Beginner’s Guide to Reversing Il2Cpp Games: Structures
Introduction
There seems to be an outage of game hacking content that dives into explaining how to get started with reversing games made on the Unity engine. Most guides out there are either
- made for C# (disgusting…)
- short, and provide the what but not the why (and sometimes how)
I hope to turn these guides into YouTube videos soon therefore if you have any constructive criticism about the information provided, please do not hesitate to let me know so I can update it accordingly.
Prerequisites
This post is aimed at late-beginner/intermediate game hackers who are transferring from starter games (such as CS:GO, AssaultCube, etc). In order to take away the most information possibly from this blog post, it is important that you are familiar with the following:
- x86/64 memory layout
- class inheritance
- basics of Unity
Background
Although this post focuses on Il2Cpp, most of the information covered can be applied to Mono due to how the two our similar. Sometimes, I will actually be referencing both Il2Cpp sources and Mono sources. Without further discussion, let’s hop right into what Unity is and how it is structured.
What is Il2Cpp?
IL2CPP (Intermediate Language to C++) is a Unity-developed scripting backend that offers several advantages over Mono. Instead of executing C# code directly, IL2CPP converts the C# code into C++ code (important), which is then compiled into a native executable for the target platform.

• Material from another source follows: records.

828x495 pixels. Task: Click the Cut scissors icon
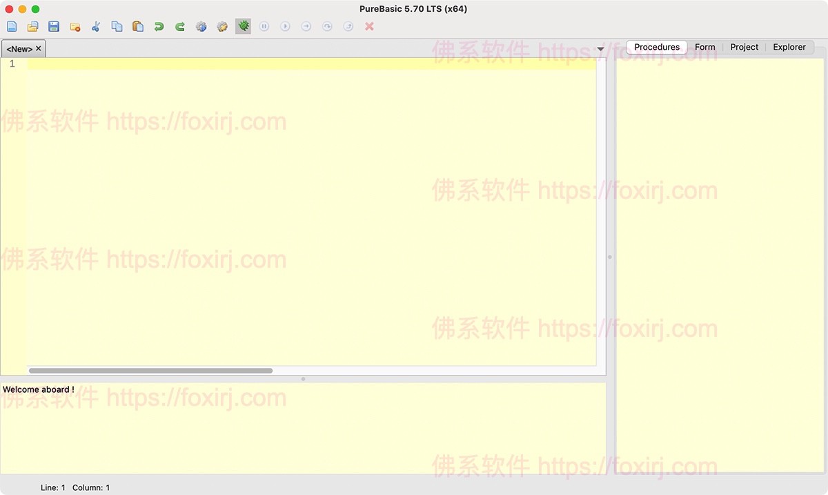coord(96,26)
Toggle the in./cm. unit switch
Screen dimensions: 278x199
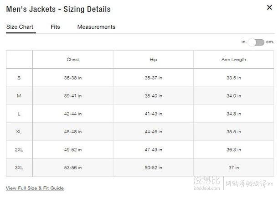(256, 42)
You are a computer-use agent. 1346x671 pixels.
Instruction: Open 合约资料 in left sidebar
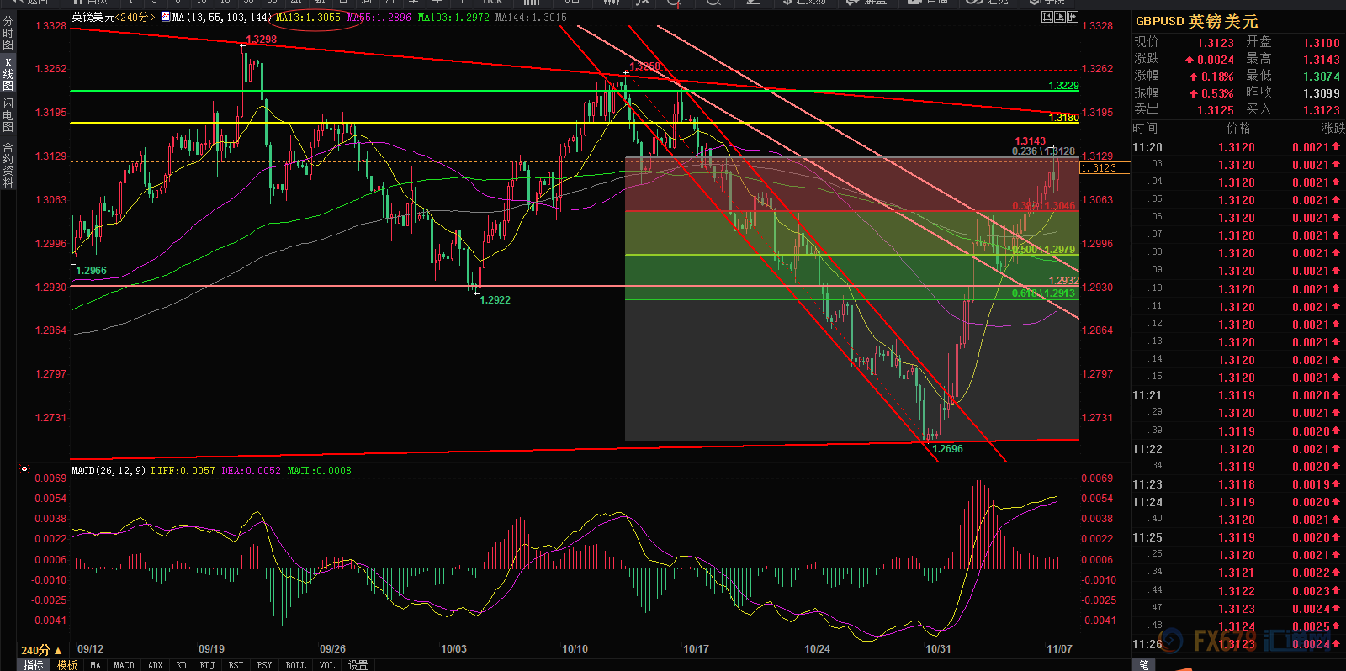[x=8, y=165]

Some key components to note about Il2Cpp is the fact that:
- it utilizies JIT (Just In Time) compilation which affects function calls and hooking (outside the scope of this tutorial)
- C# to C++ means reverse engineering functions will be “harder”
Il2cpp Structure
Il2CppDomain
Information about the Il2CppDomain isn’t too important. All you have to really know is that the Il2CppDomain is where all the information about assemblies is stored. It acts as a sandbox for executing managed code; isolating and encapsulating memory for each assembly.
Taking a look at the API, you can see that internally, the Il2CppDomain is used to retrieve assemblies (explained in a moment). This is important as it gives us a hint as to where to look for assemblies externally.
DO_API(Il2CppDomain*, il2cpp_domain_get, ());
DO_API(const Il2CppAssembly*, il2cpp_domain_assembly_open, (Il2CppDomain * domain, const char* name));
DO_API(const Il2CppAssembly**, il2cpp_domain_get_assemblies, (const Il2CppDomain * domain, size_t * size));
il2cpp_domain_get_assemblies
actually returns an array of assemblies, which we’ll verify later in this tutorial.
Il2CppAssembly
An Il2CppAssembly is an assembly generated by Il2Cpp when converting from managed code to C++ code. In C#, assemblies are structures that contain data regarding the current image (the current DLL being referenced in this case) and a little more.
typedef struct Il2CppAssembly
{
Il2CppImage* image;
uint32_t token;
int32_t referencedAssemblyStart;
int32_t referencedAssemblyCount;
Il2CppAssemblyName aname;
} Il2CppAssembly;
Il2CppImage
After retrieving a Il2CppAssembly you’ll eventually find yourself looking at a Il2CppImage. This structure is pretty short and contains data regarding the name of the image, a pointer to the assembly it is assigned to, along with the start index of the types (classes) it contains and the count.
It is defined as so:
typedef struct Il2CppImage
{
const char* name;
const char *nameNoExt;
Il2CppAssembly* assembly;
TypeDefinitionIndex typeStart;
uint32_t typeCount;
TypeDefinitionIndex exportedTypeStart;
uint32_t exportedTypeCount;
CustomAttributeIndex customAttributeStart;
uint32_t customAttributeCount;
MethodIndex entryPointIndex;
#ifdef __cplusplus
mutable
#endif
Il2CppNameToTypeDefinitionIndexHashTable * nameToClassHashTable;
uint32_t token;
uint8_t dynamic;
} Il2CppImage;
Below is an example image. One thing I have noted is that often times than not, the typeCount
field (amount of classes defined inside this image) will be empty. I’ve found it more reliable to get the class count by dividng the typeStart
field by sizeof(uintptr_t)
.
Why do we need to divide the offset by 4/8?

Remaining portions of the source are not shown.